Co zrobić:
Zamień we wszystkich poniższych wierszach „Open” na „Expand” i przepisz je, nie zmieniając niczego poza tym. Proszę pominąć w odpowiedzi obrazy.

Wiersze zbioru danych:
========================================================================
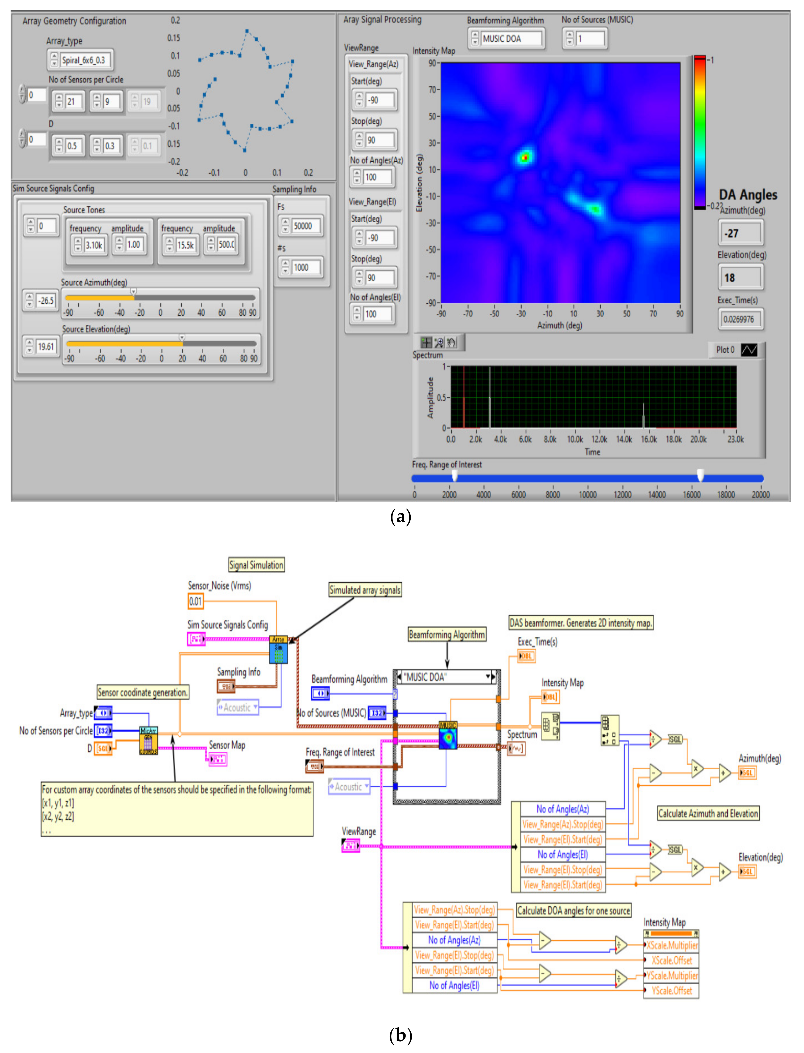804x1053 pixels.
Task: Click the MicArr GEN COORDS subVI icon
Action: tap(148, 741)
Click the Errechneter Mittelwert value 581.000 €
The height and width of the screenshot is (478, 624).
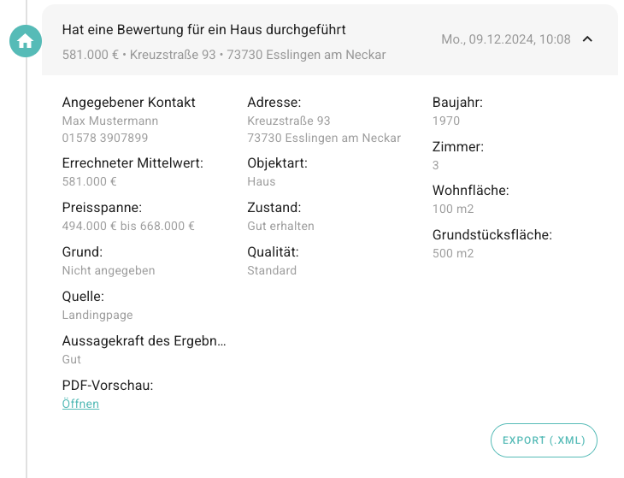click(x=89, y=181)
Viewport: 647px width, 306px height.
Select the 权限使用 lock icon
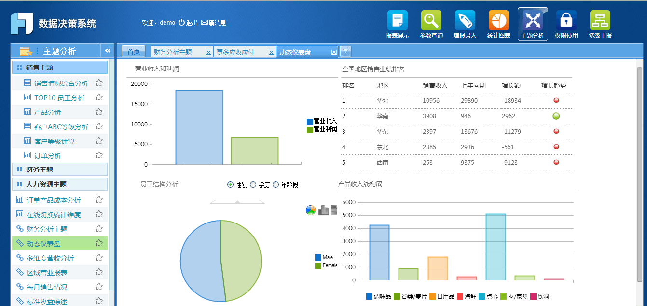tap(566, 21)
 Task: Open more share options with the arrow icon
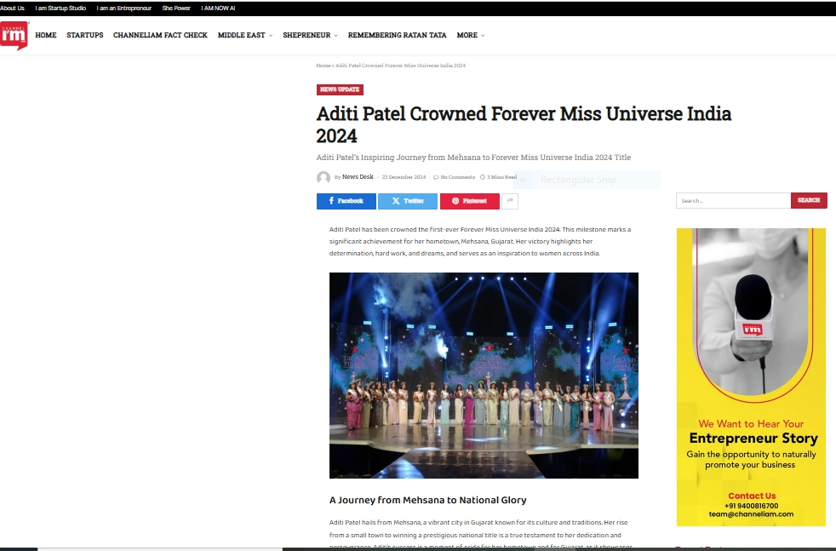pyautogui.click(x=510, y=201)
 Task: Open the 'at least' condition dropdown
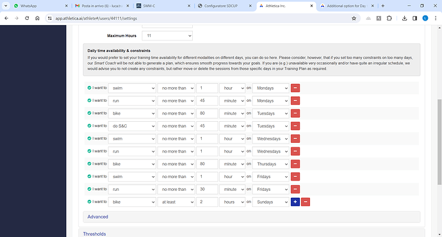tap(176, 202)
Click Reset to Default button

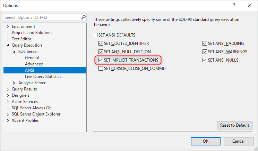234,125
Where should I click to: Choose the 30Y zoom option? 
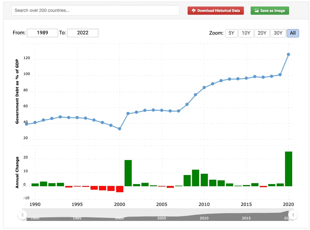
========================================================================
Pełny wynik:
804x1053 pixels.
Task: Click the MicArr GEN COORDS subVI icon
Action: tap(148, 741)
Click the Errechneter Mittelwert value 581.000 €
The height and width of the screenshot is (478, 624).
click(x=89, y=181)
Viewport: 647px width, 306px height.
Select the 权限使用 lock icon
tap(566, 21)
 Task: Expand more share options with the arrow icon
pyautogui.click(x=510, y=201)
 Task: Expand the 'at least' condition dropdown
tap(176, 202)
Click Reset to Default button

234,125
Where should I click to: Choose the 30Y zoom option? 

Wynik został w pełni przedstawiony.